Re: Removing 'ASCII' switch from PureBasic
Posted: Tue Aug 12, 2014 2:17 pm
I agree that it is not a big issue like this one is.BorisTheOld wrote:After reading all the above comments I can't see what all the fuss is about.
In the 50+ years that I've been programming there have always been conflicts between internal and external data representation, and programmers have always had to work around them.
Second generation systems, right up to the early 1970s, typically used bytes of 6-bits. For example, the IBM 1401 and 1620 systems used four data bits, a word mark bit, and a check bit. Text required 2 bytes per character and numeric data used 1 byte per decimal digit.
When the IBM 360 arrived in 1964, not only were internal data formats completely different, every single program had to be re-written. Characters now used 1 byte and internal data formats could be binary or BCD. Programmers like myself wrote programs to simulate the 2nd generation hardware, in order to allow the old executable files to be used while programs were re-written. Some of these simulaters were in use for over 10 years.

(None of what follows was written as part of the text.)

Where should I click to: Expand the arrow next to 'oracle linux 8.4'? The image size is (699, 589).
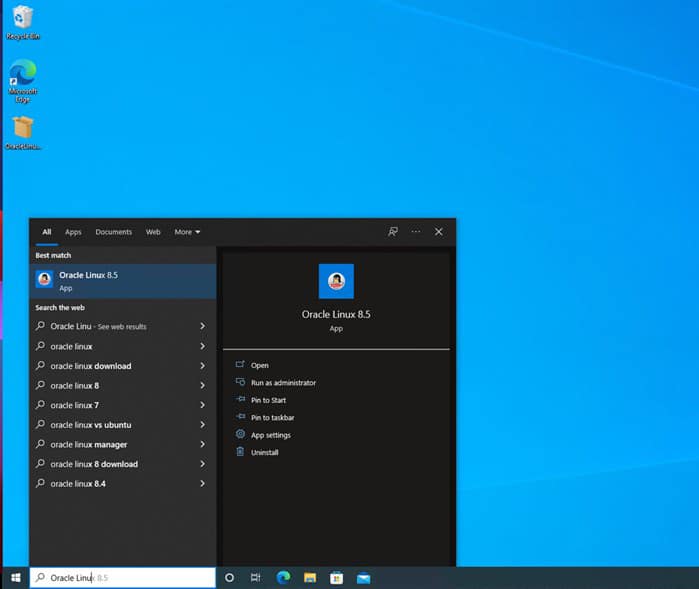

Then when Windows, VB, and Unicode arrived, systems had to be converted from DOS to Windows. This required the new programs to correctly read and write Ascii file data, so programmers devised methods for handling the I/O. And it wasn't rocket science.
The latest changes to PB are just part of the evolutionary process that has been happening to software since computers were invented. And having to adapt to such changes is just part of being a programmer. It's not the end of the world. There are simple strategies for making the transition to Unicode, while at the same time handling Ascii data from external sources.
It's not a big issue.
However, I think that the fuss here is that no one wants to change things unnecessarily.

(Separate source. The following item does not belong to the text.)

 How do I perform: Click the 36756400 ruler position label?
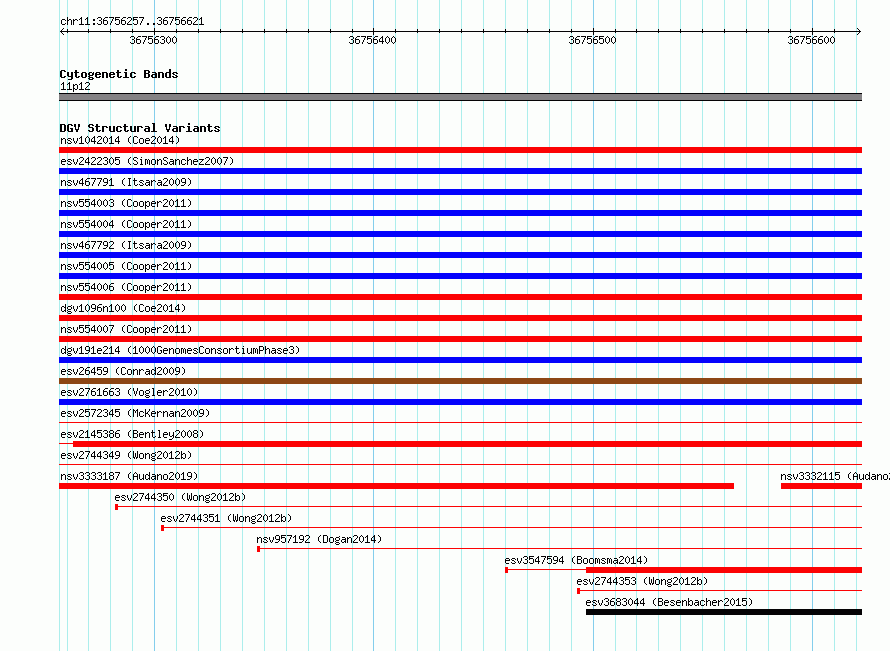tap(372, 40)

For some the changes may be substantial, therefore fuss is generated.
That is part of our human nature, and I know that you already know it Boris, and you were merely making a rhetorical comment.
Which sometimes can be sure fire debate bait, but not this time.
My main point to you here is that since you mentioned IBM,
I am truly surprised that you didn't have any reference to EBCDIC in your wise remarks on this subject.